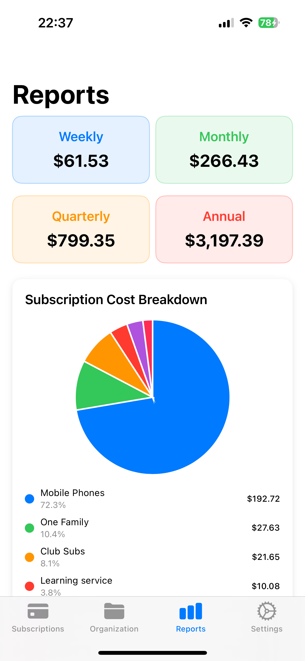
Task: Tap the Subscription Cost Breakdown heading
Action: pyautogui.click(x=116, y=299)
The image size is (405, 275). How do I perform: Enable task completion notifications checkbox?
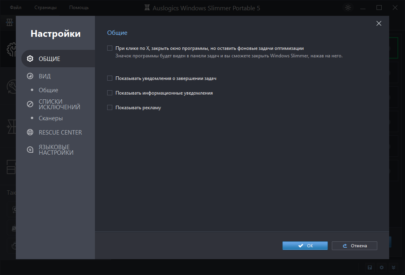110,78
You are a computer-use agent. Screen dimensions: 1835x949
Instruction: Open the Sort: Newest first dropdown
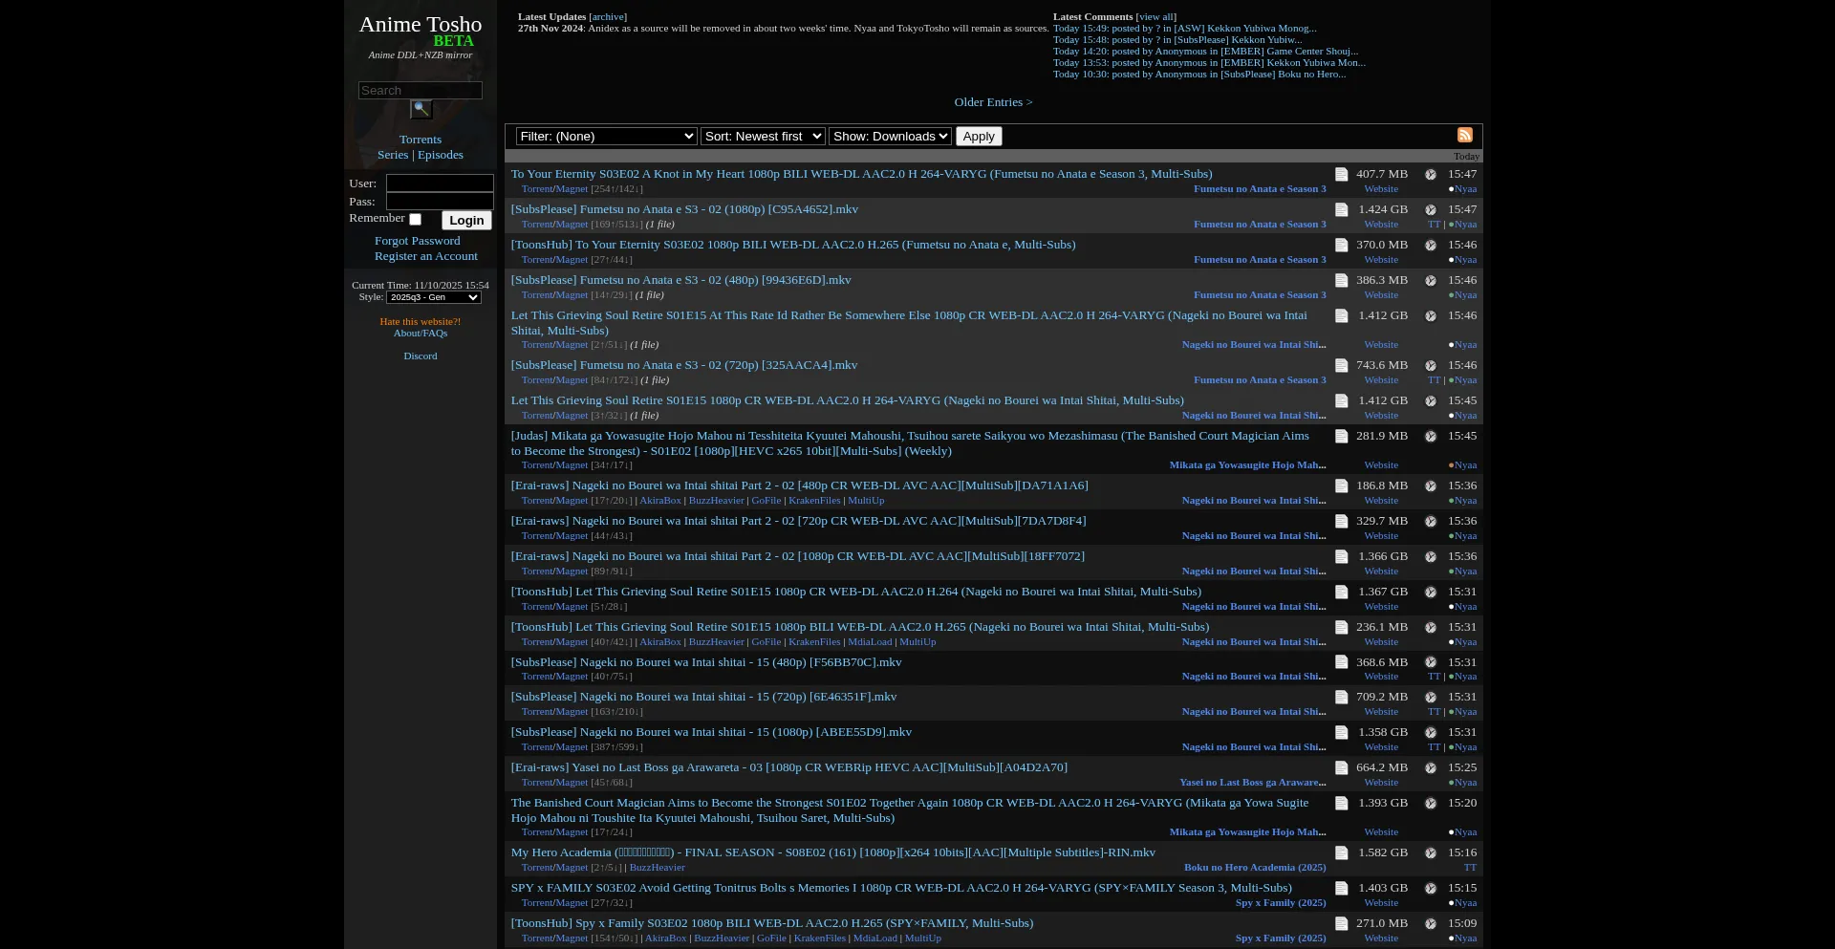(x=762, y=137)
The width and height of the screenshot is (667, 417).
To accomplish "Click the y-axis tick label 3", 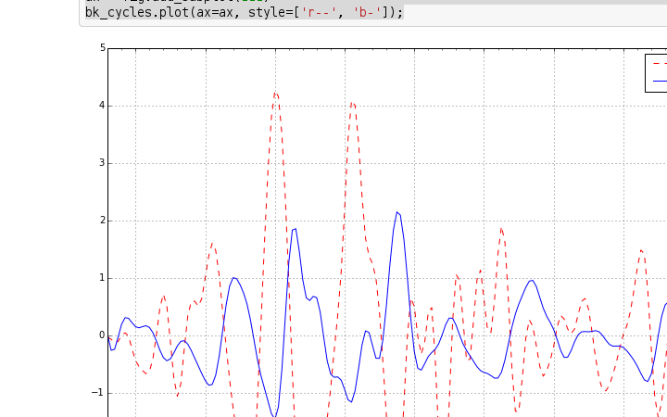I will coord(102,163).
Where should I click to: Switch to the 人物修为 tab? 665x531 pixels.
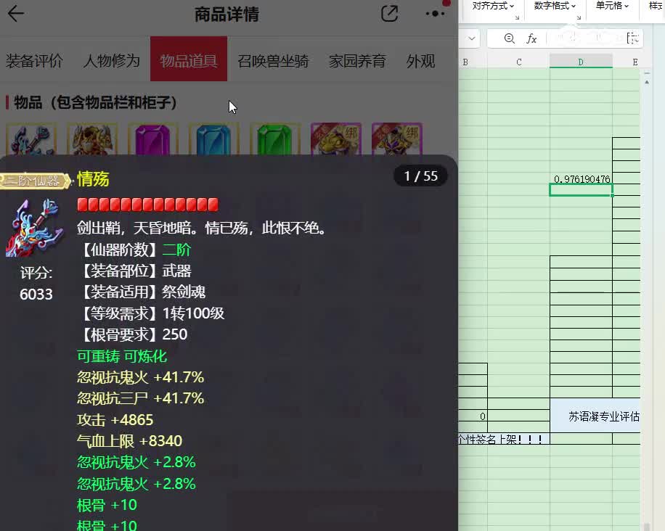click(112, 61)
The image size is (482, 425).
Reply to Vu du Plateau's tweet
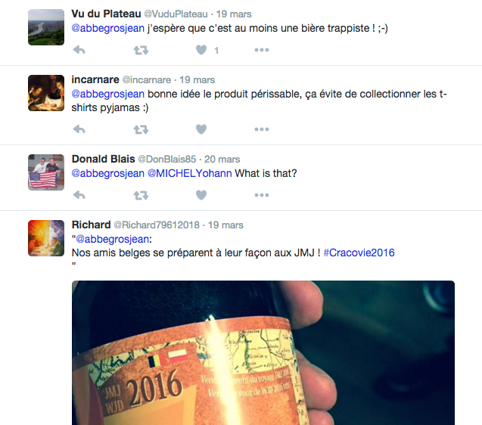tap(79, 50)
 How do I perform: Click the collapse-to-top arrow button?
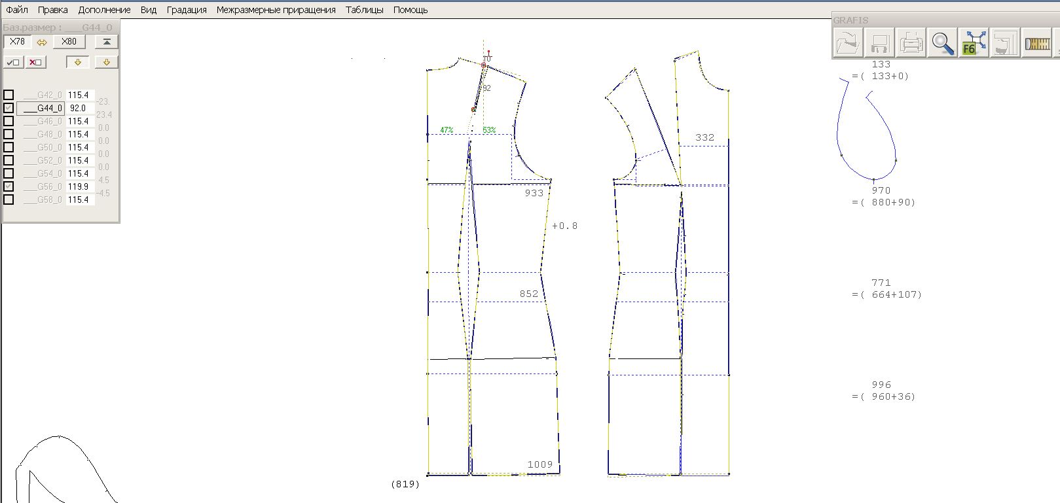(107, 42)
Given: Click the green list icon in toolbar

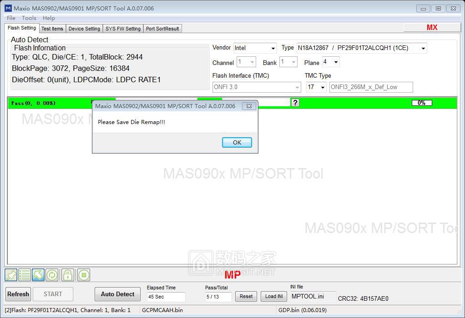Looking at the screenshot, I should tap(25, 275).
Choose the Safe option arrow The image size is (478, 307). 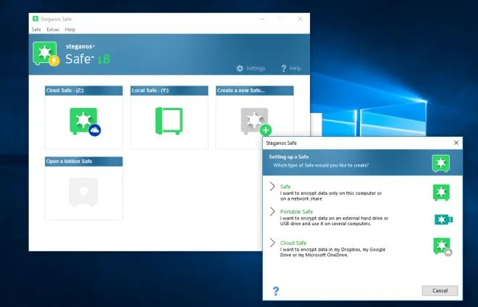point(272,187)
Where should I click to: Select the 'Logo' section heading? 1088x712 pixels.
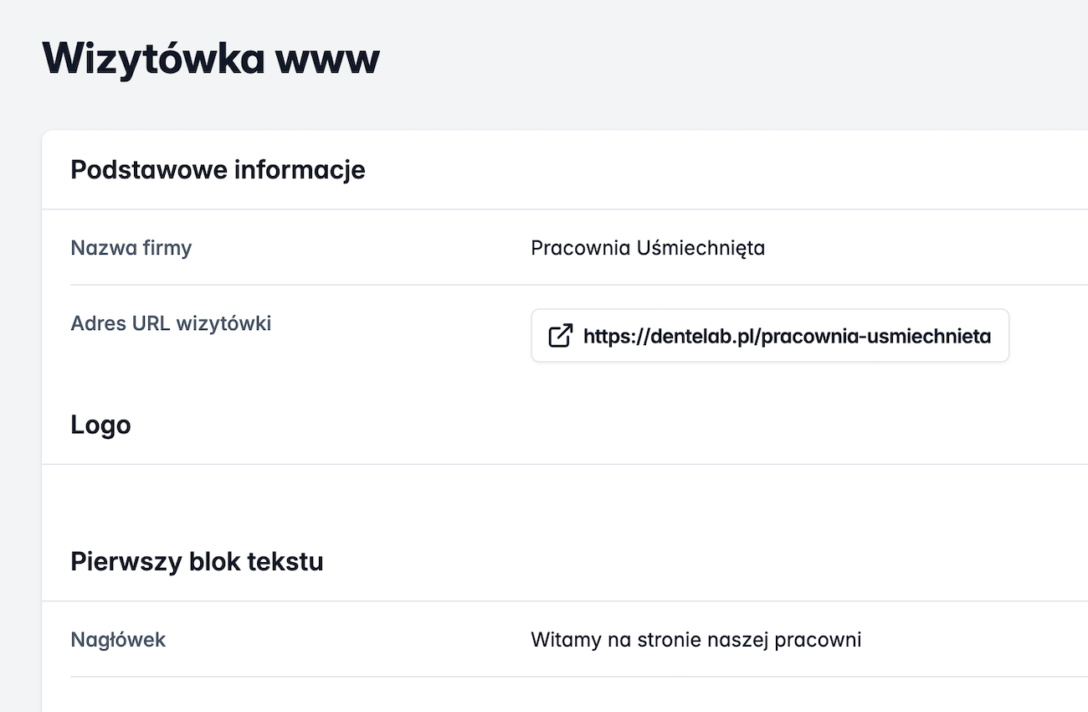point(100,425)
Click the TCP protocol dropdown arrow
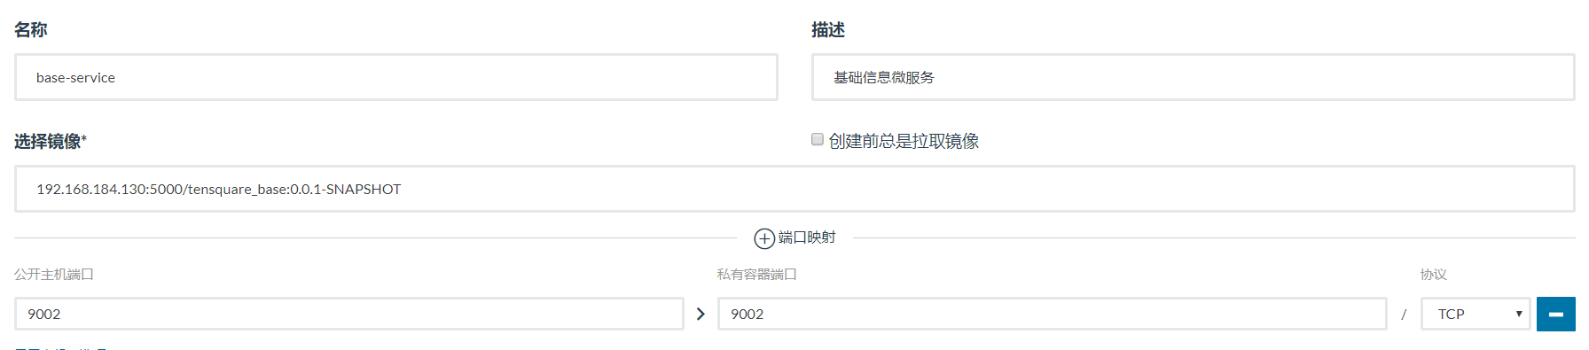The height and width of the screenshot is (350, 1589). [1519, 314]
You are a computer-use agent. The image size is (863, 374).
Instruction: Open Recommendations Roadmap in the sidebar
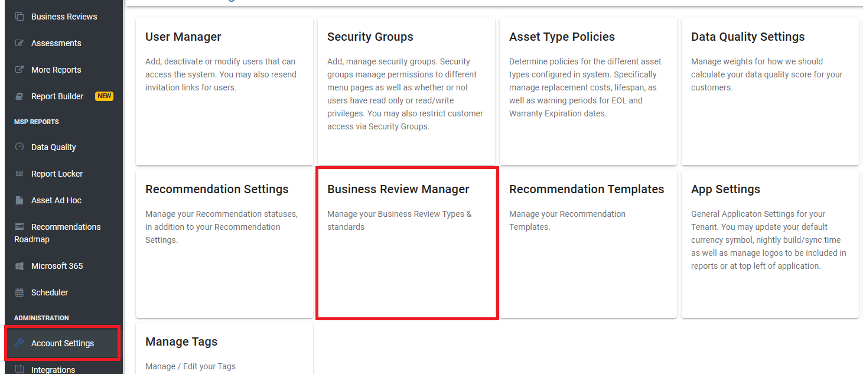66,227
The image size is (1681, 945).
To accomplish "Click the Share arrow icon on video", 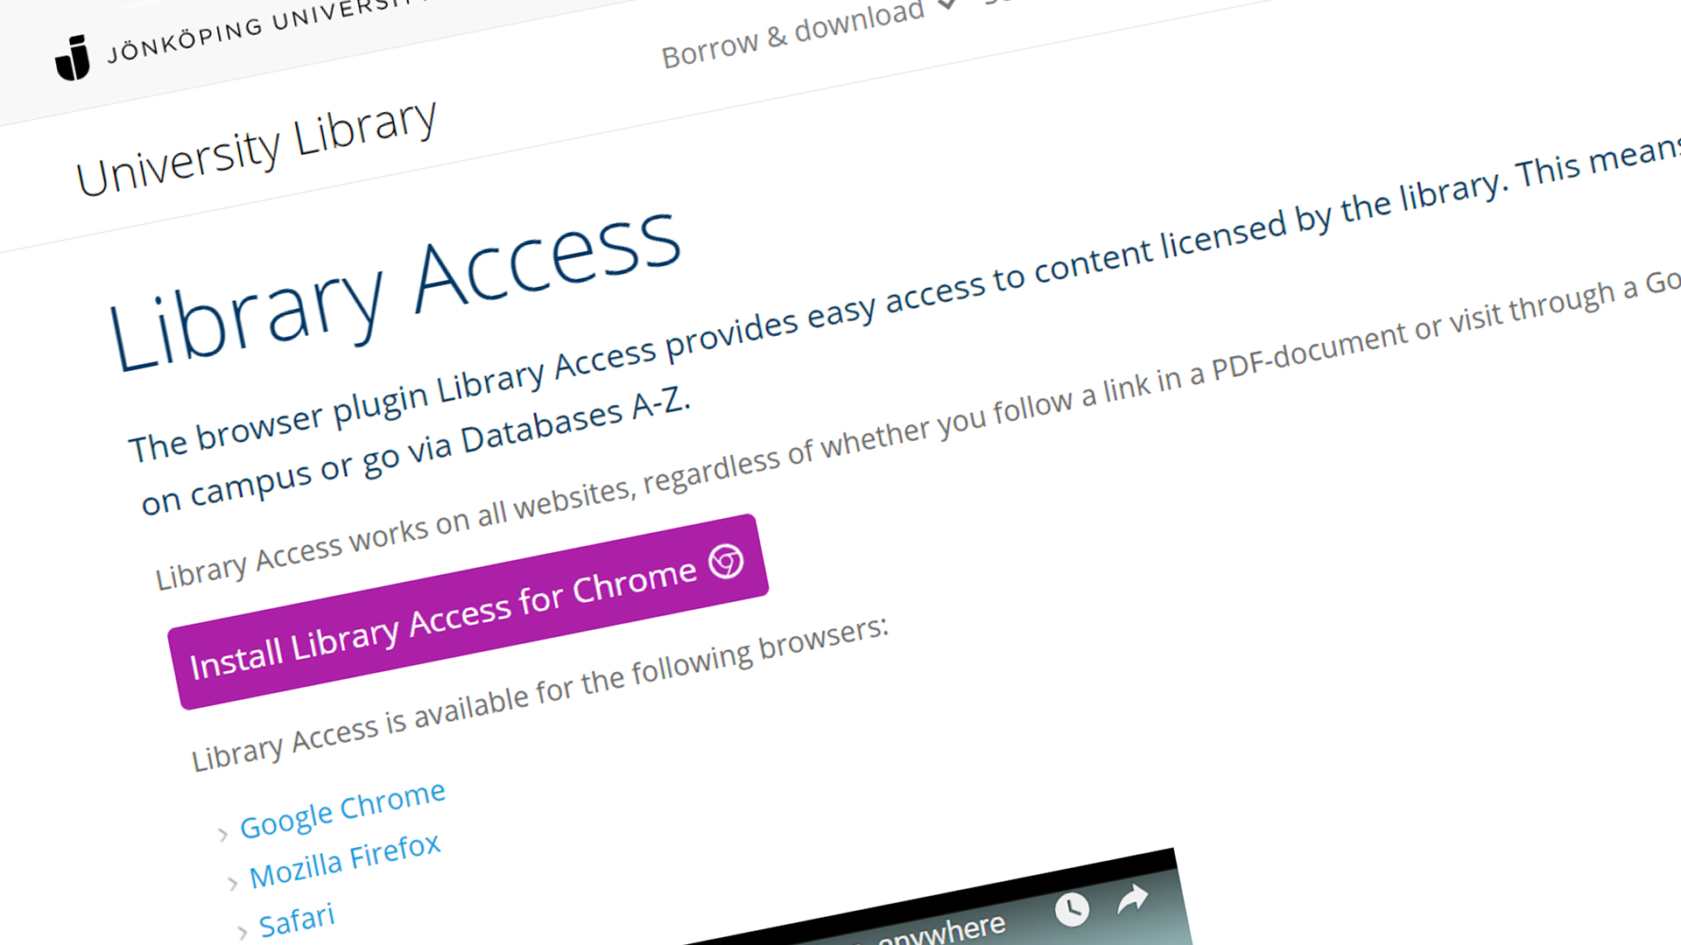I will (1133, 898).
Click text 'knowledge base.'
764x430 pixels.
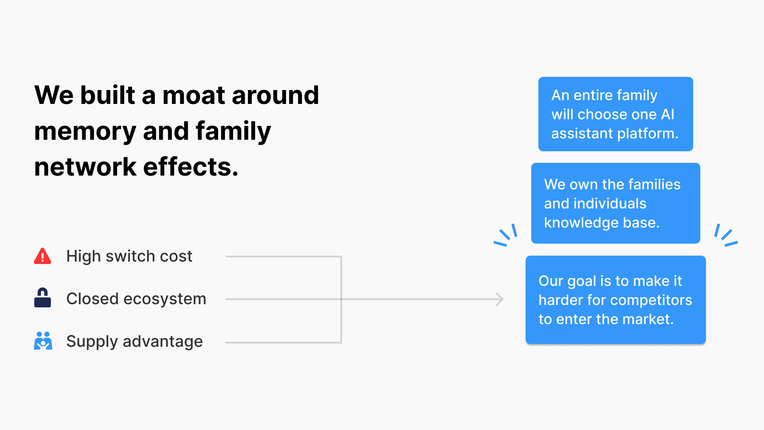pos(602,223)
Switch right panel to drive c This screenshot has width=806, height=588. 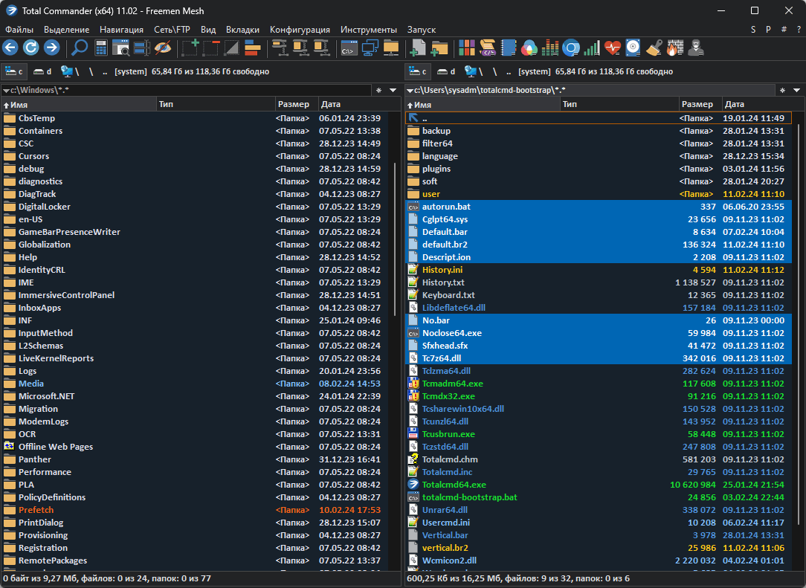pyautogui.click(x=417, y=71)
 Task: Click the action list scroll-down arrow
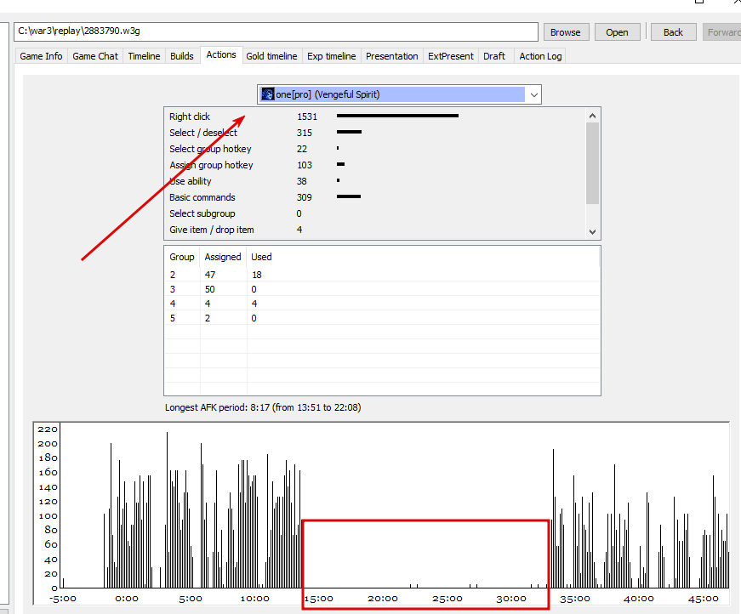point(593,232)
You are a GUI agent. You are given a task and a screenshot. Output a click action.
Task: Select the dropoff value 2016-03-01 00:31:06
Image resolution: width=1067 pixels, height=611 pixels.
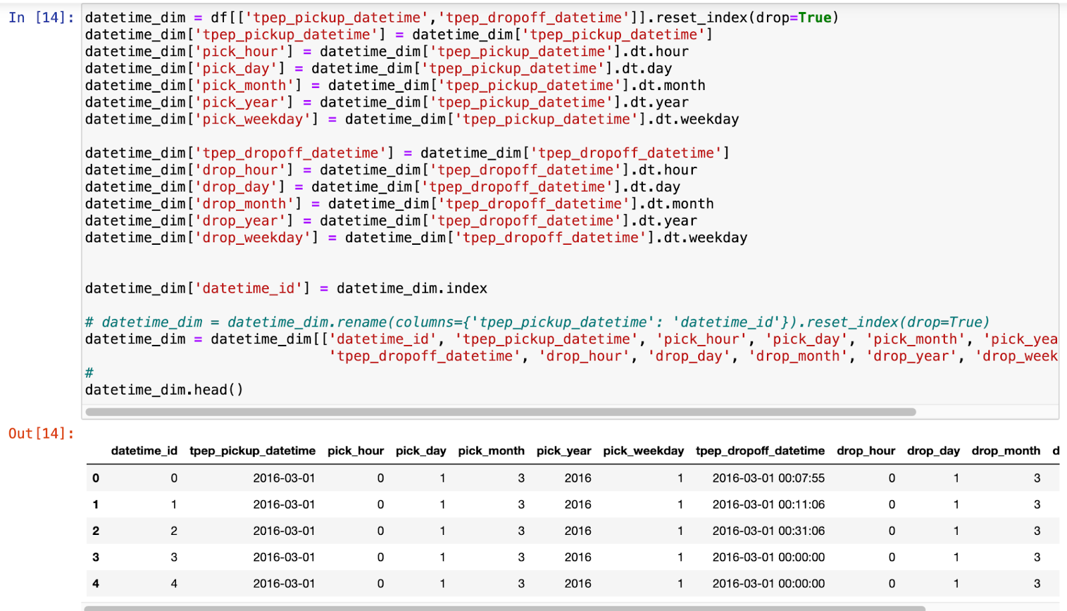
::::
» **Exercise goal**:
Give again exactly the lines from the one that contains "Task: Click the" through the end of the material, both ends included, omitting the pictures.

» **Response**:
 Task: Click the action list scroll-down arrow
point(593,232)
You are a GUI agent. You are given a task and a screenshot. Output a click action.
Task: Select the dropoff value 2016-03-01 00:31:06
Image resolution: width=1067 pixels, height=611 pixels.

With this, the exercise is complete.